Now Congress is fighting to gain access to the report. But a discouraging message has already gone out to anyone in the intelligence community who might be thinking about reporting potentially dangerous behavior: Just because you blow the whistle doesn’t mean anyone will hear it. That effectively eliminates the most important upside of coming forward: exposure of wrongdoing and the satisfaction of seeing that wrongdoing addressed.
The whistleblower in the current fracas has the worst of all worlds. He or she found the courage to speak out, but the message was blocked by the administration; going public would be a drastic step, because the Espionage Act, a very broad law that punishes anyone who discloses national security information, is a powerful deterrent to whistleblowing in national security matters. The whistleblower made a cost-benefit calculation, raised an alarm and discovered that the benefit — exposure of potential wrongdoing — may never materialize.
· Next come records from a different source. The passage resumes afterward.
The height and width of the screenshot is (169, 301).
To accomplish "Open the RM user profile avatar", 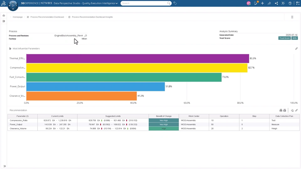I will [x=249, y=3].
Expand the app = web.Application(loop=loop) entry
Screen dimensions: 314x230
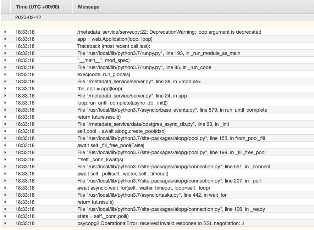pyautogui.click(x=5, y=39)
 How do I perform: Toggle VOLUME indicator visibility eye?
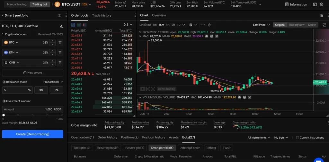(239, 97)
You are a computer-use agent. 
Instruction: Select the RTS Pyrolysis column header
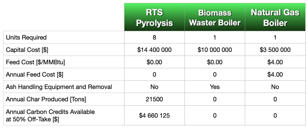pos(154,17)
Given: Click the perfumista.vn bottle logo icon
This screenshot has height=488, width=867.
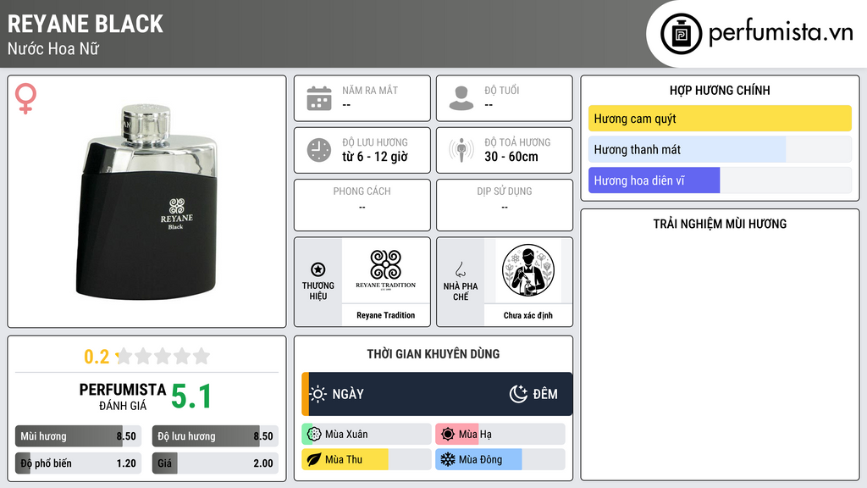Looking at the screenshot, I should click(x=681, y=34).
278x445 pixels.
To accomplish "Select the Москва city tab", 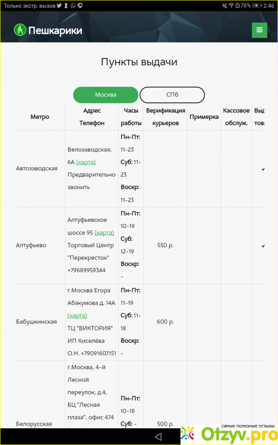I will tap(106, 95).
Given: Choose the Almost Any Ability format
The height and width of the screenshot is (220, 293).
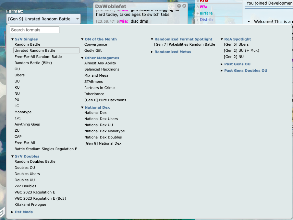Looking at the screenshot, I should tap(100, 63).
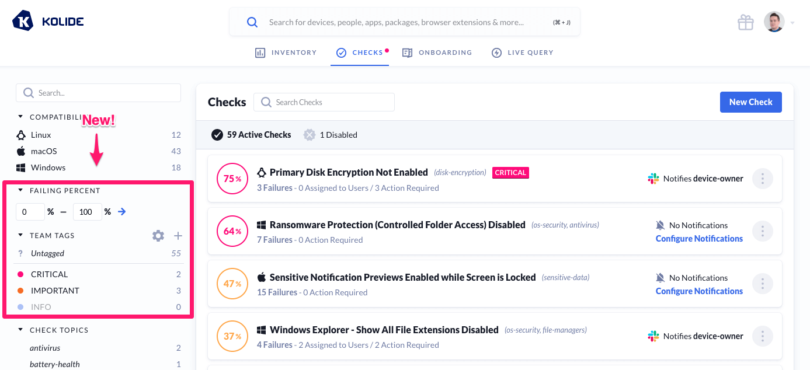The image size is (810, 370).
Task: Open team tags settings gear
Action: click(x=158, y=236)
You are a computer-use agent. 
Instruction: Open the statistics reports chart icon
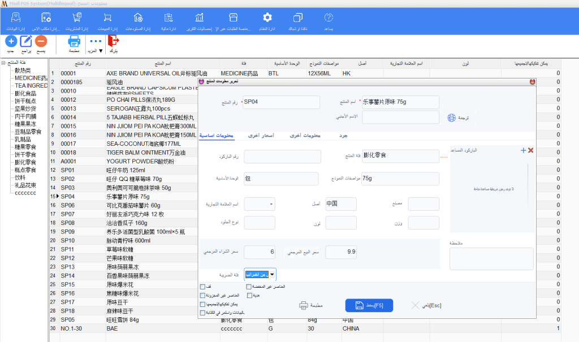[200, 18]
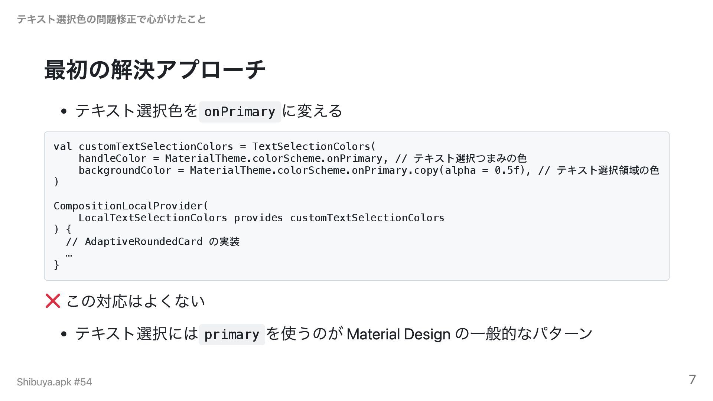The width and height of the screenshot is (713, 401).
Task: Click the Shibuya.apk #54 footer text
Action: pos(54,382)

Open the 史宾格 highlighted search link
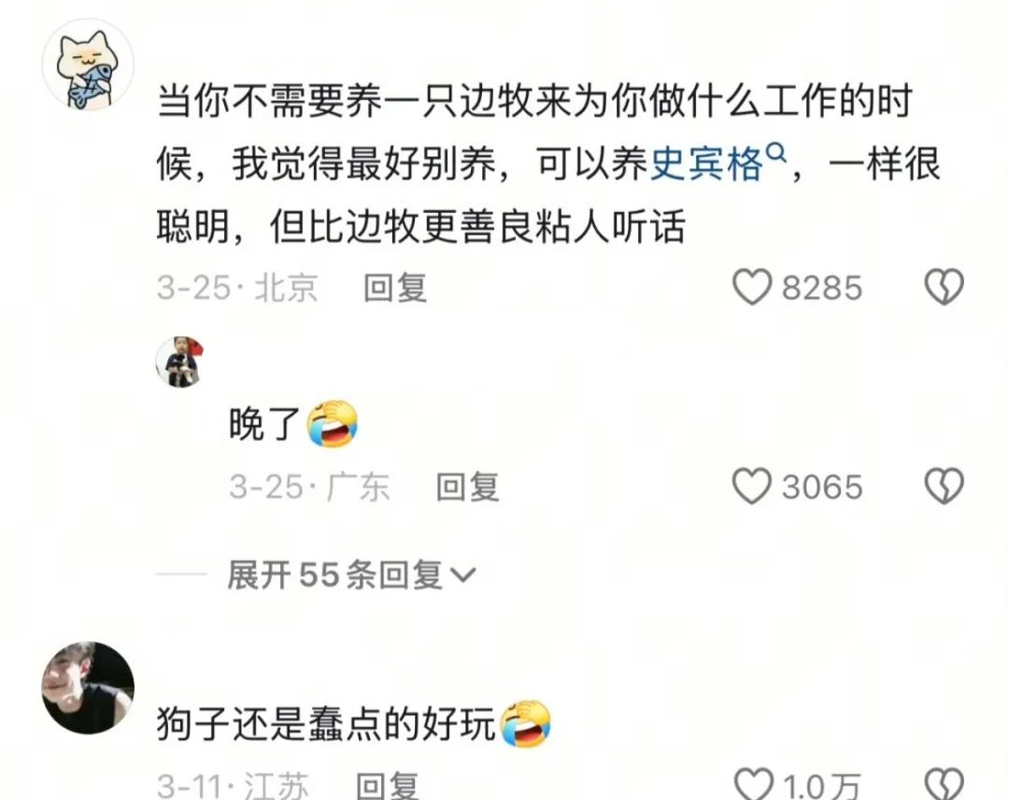706,164
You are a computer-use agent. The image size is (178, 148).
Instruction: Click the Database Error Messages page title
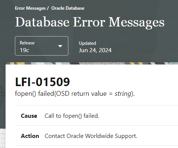[x=90, y=22]
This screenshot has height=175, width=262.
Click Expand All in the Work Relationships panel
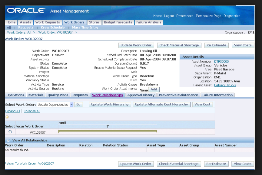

On the cost side, it is not hard to imagine that senior intelligence officials are aware of the whistleblower’s identity and, as servants of a president who prizes fealty above all else, would search for a pretext to have the person fired.
As concerns have mounted over the past few years about the administration’s handling of national security, so too has the need for potential whistleblowers in the intelligence community to feel confident that they will be heard. To that end, Congress should consider measures like those in the False Claims Act and other laws that reward such whistleblowers and protect them from retaliation.
Somewhere, someone with a security clearance is watching the fate of the unnamed national security whistleblower and the fate of the alarm the whistleblower raised. As the battle between the Trump administration and Congress continues, the way the scales ultimately tip may dictate whether the nation learns about possible malfeasance of even greater, more urgent concern.